-------- EXERCISE MATERIALS --------

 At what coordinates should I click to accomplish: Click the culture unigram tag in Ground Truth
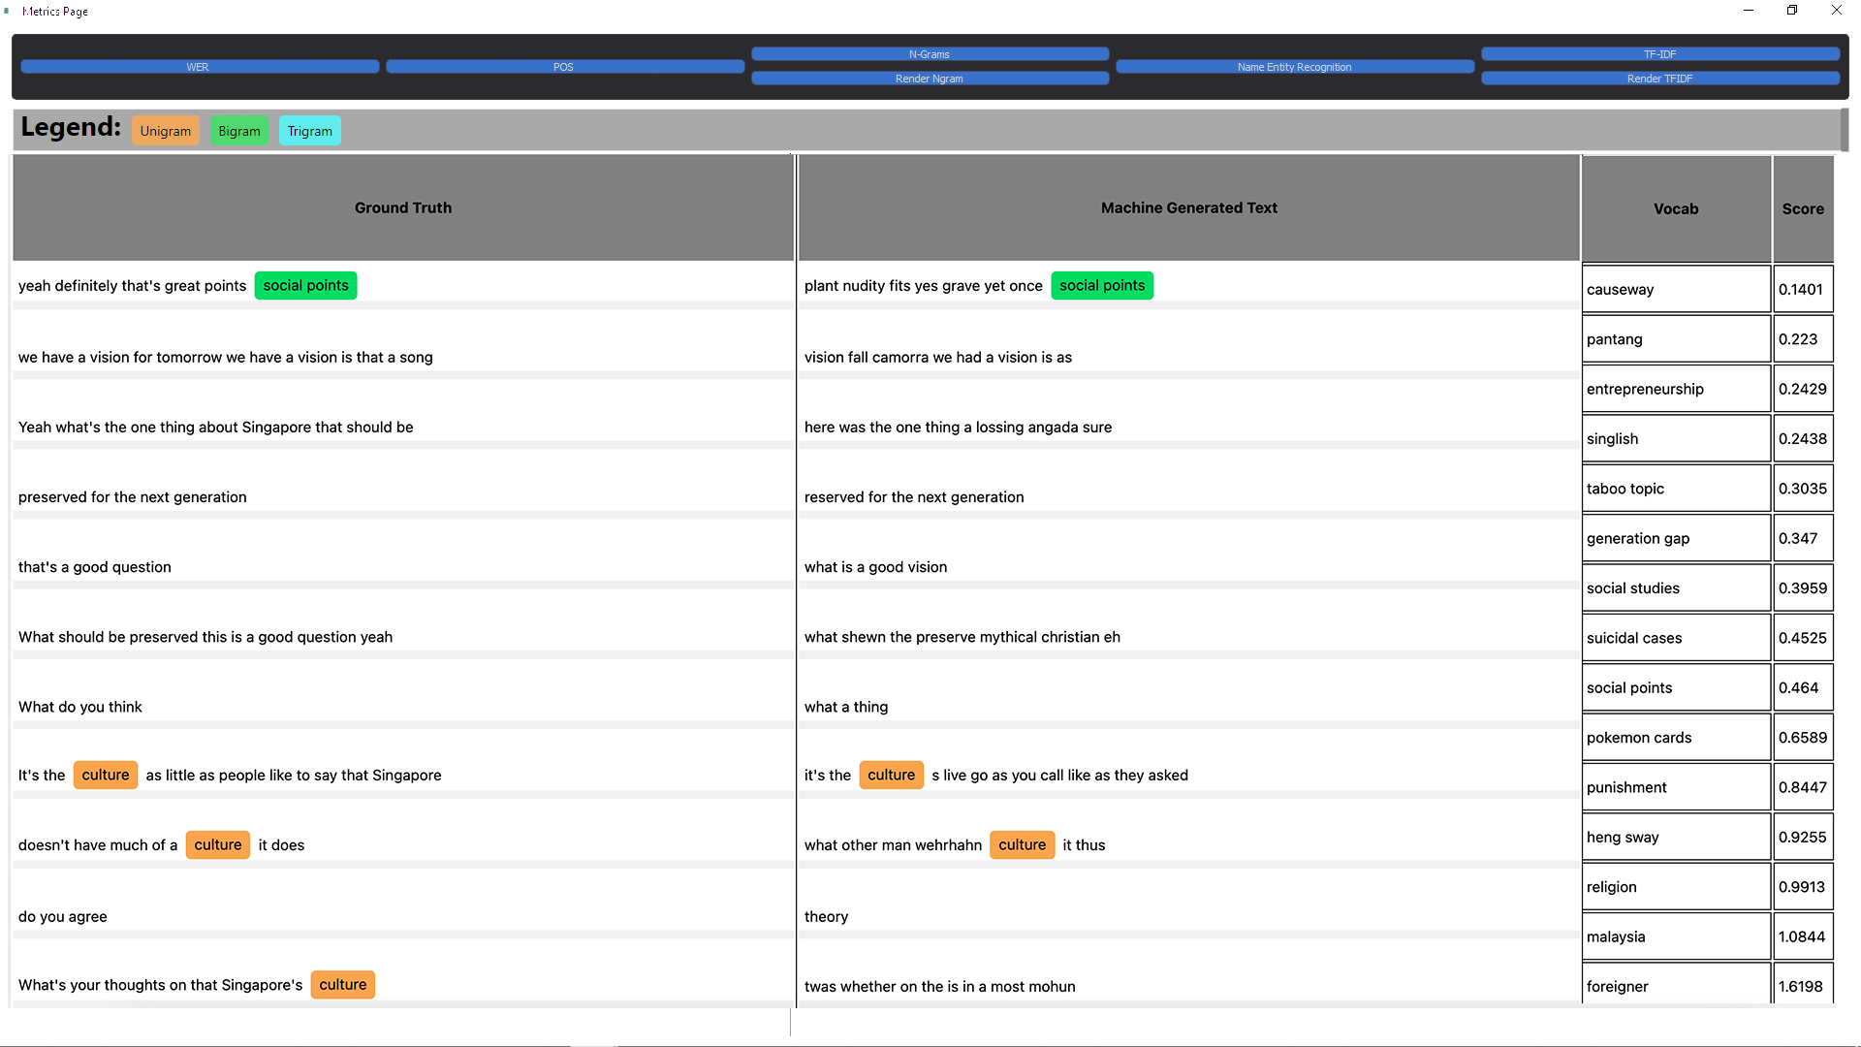[x=105, y=775]
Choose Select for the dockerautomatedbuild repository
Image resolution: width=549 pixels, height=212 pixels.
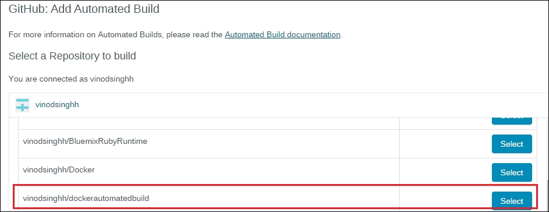(x=512, y=201)
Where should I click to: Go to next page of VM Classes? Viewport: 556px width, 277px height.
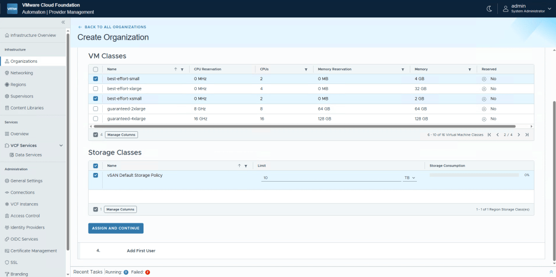518,134
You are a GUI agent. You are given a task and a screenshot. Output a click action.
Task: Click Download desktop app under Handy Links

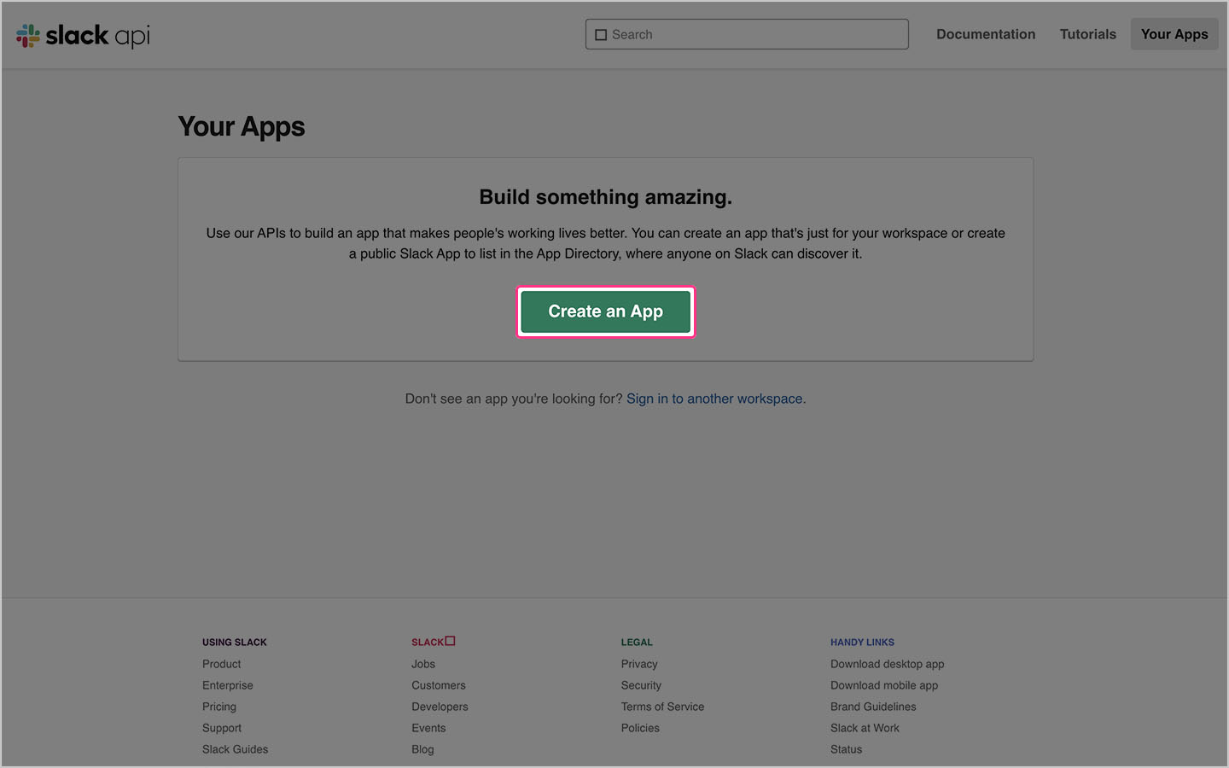coord(887,663)
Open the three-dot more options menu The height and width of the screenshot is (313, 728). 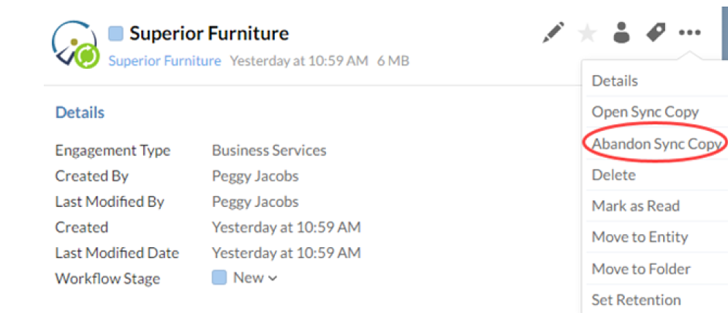[689, 33]
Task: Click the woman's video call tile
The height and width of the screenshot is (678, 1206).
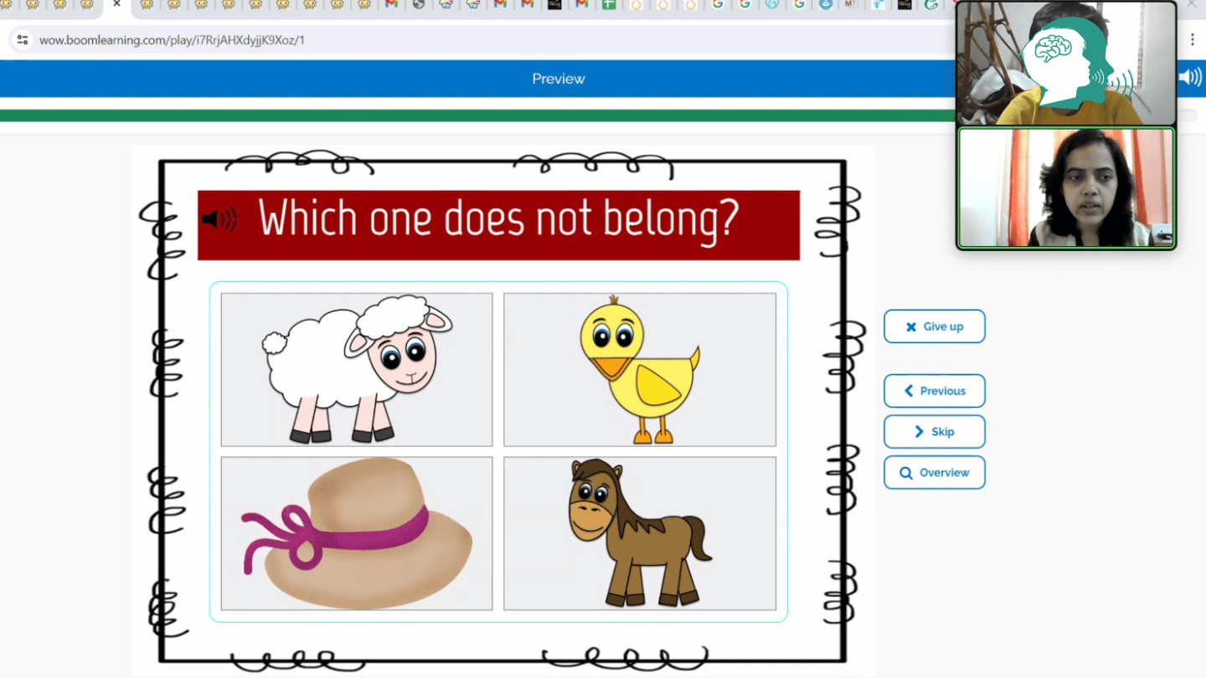Action: [1065, 188]
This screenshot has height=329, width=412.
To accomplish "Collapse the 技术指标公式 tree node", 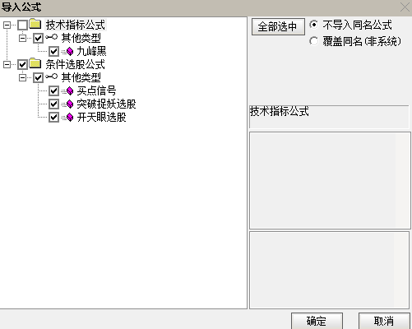I will pos(7,25).
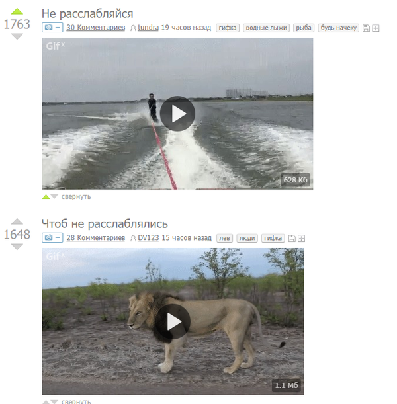
Task: Click plus icon on the lion post
Action: pos(301,238)

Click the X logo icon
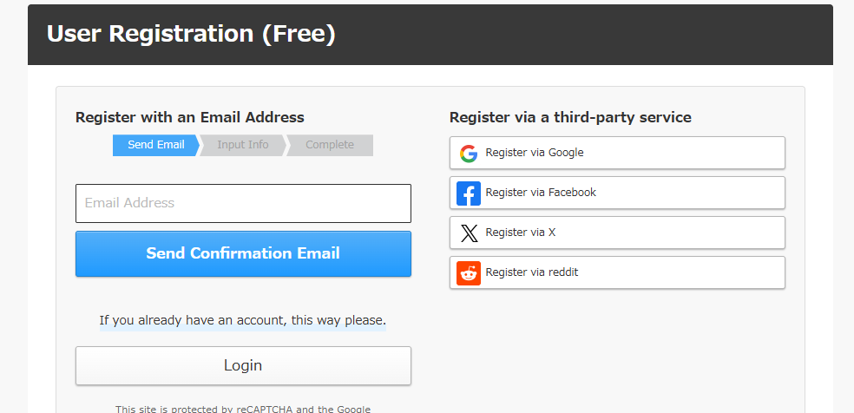tap(469, 233)
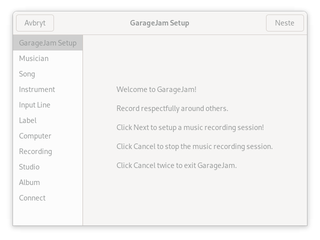This screenshot has width=320, height=240.
Task: Click the line about setting up a session
Action: click(190, 128)
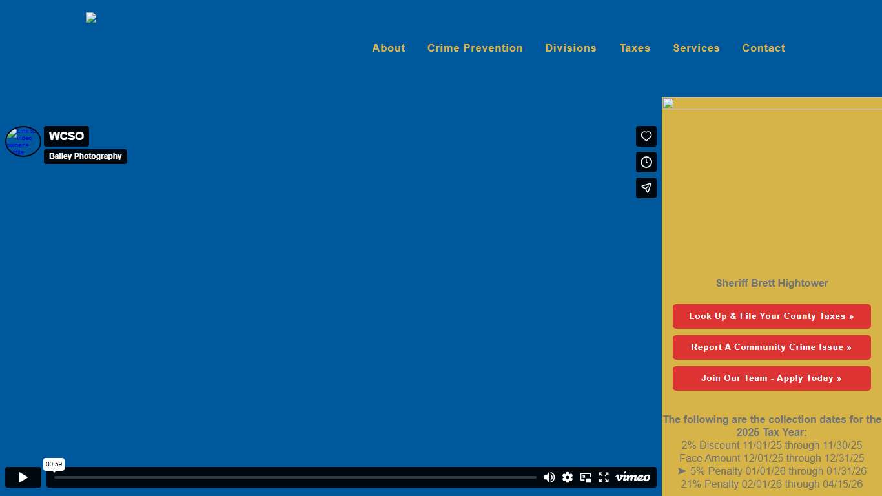Open the Services menu
882x496 pixels.
[x=696, y=48]
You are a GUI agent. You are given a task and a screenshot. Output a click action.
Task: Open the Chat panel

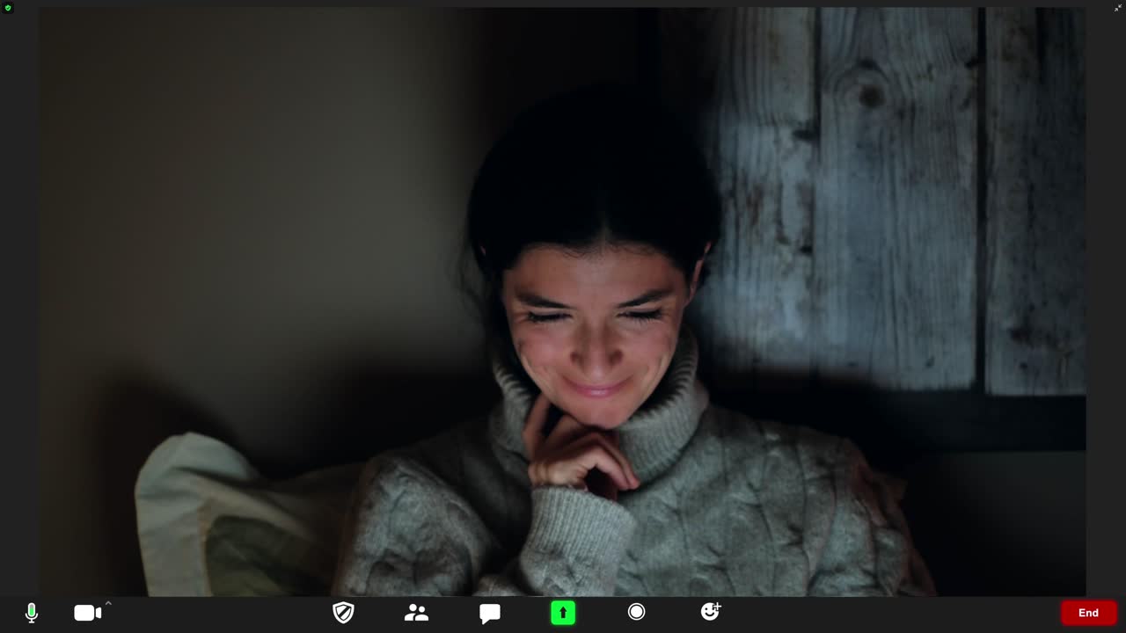(x=490, y=613)
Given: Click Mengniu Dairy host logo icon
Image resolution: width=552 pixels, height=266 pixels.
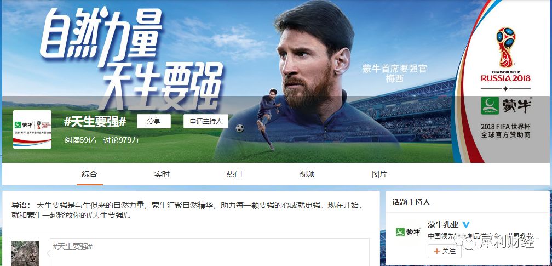Looking at the screenshot, I should [407, 232].
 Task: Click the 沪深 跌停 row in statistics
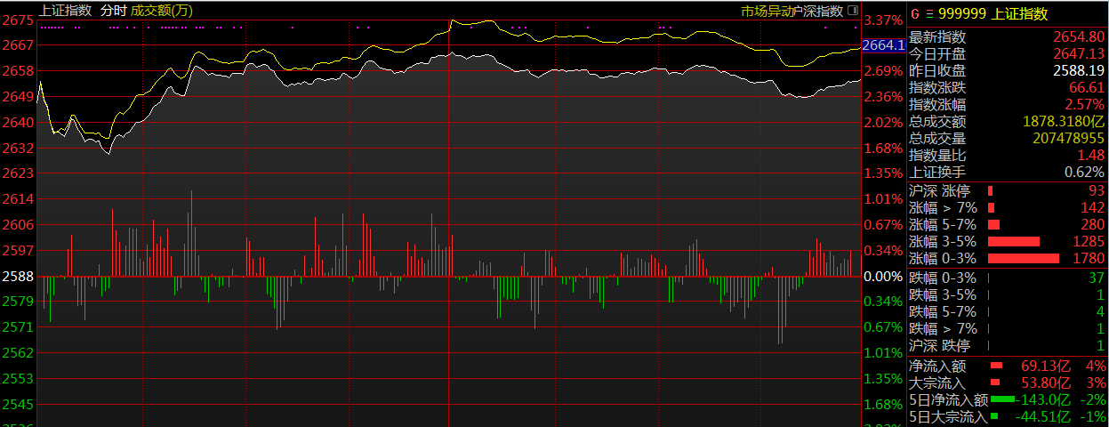1007,345
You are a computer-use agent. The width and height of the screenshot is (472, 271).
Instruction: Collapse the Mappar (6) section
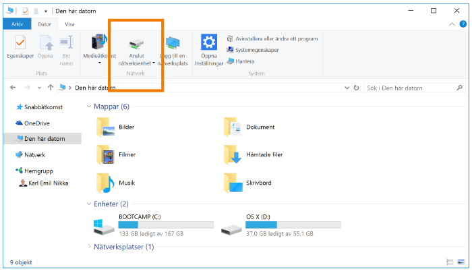[x=90, y=107]
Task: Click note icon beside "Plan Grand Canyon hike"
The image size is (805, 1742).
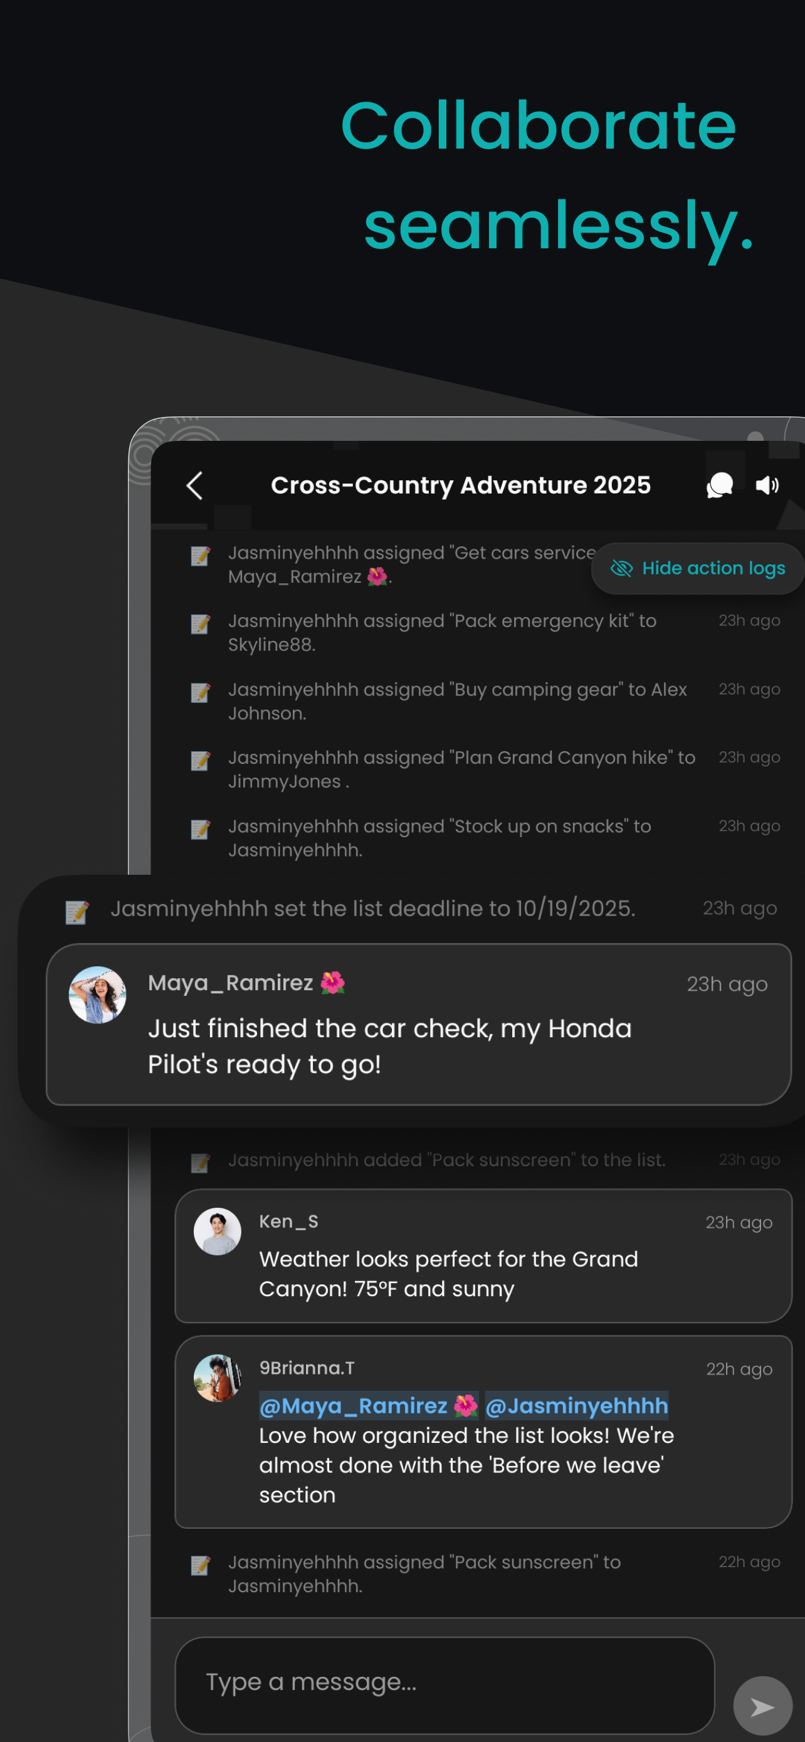Action: click(200, 761)
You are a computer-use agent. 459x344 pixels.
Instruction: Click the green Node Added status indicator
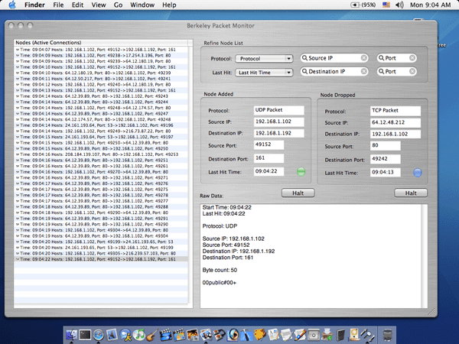click(x=301, y=172)

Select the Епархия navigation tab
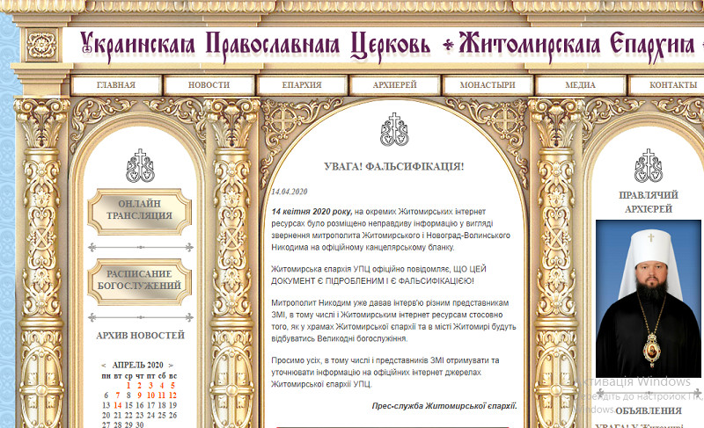click(301, 85)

--------

WORK REQUEST: The answer consists solely of the lines from the one holding "You are a computer-use agent. The" through the final line of the records, both ends included, each duplicated exactly. Leave images out.

SOLVED EXERCISE:
You are a computer-use agent. The width and height of the screenshot is (472, 271).
Instruction: Collapse the Mappar (6) section
[x=90, y=107]
Task: Click note icon beside "Plan Grand Canyon hike"
The image size is (805, 1742).
Action: click(200, 761)
You are a computer-use agent. 459x344 pixels.
Instruction: Click the green Node Added status indicator
click(x=301, y=172)

Select the Епархия navigation tab
click(301, 85)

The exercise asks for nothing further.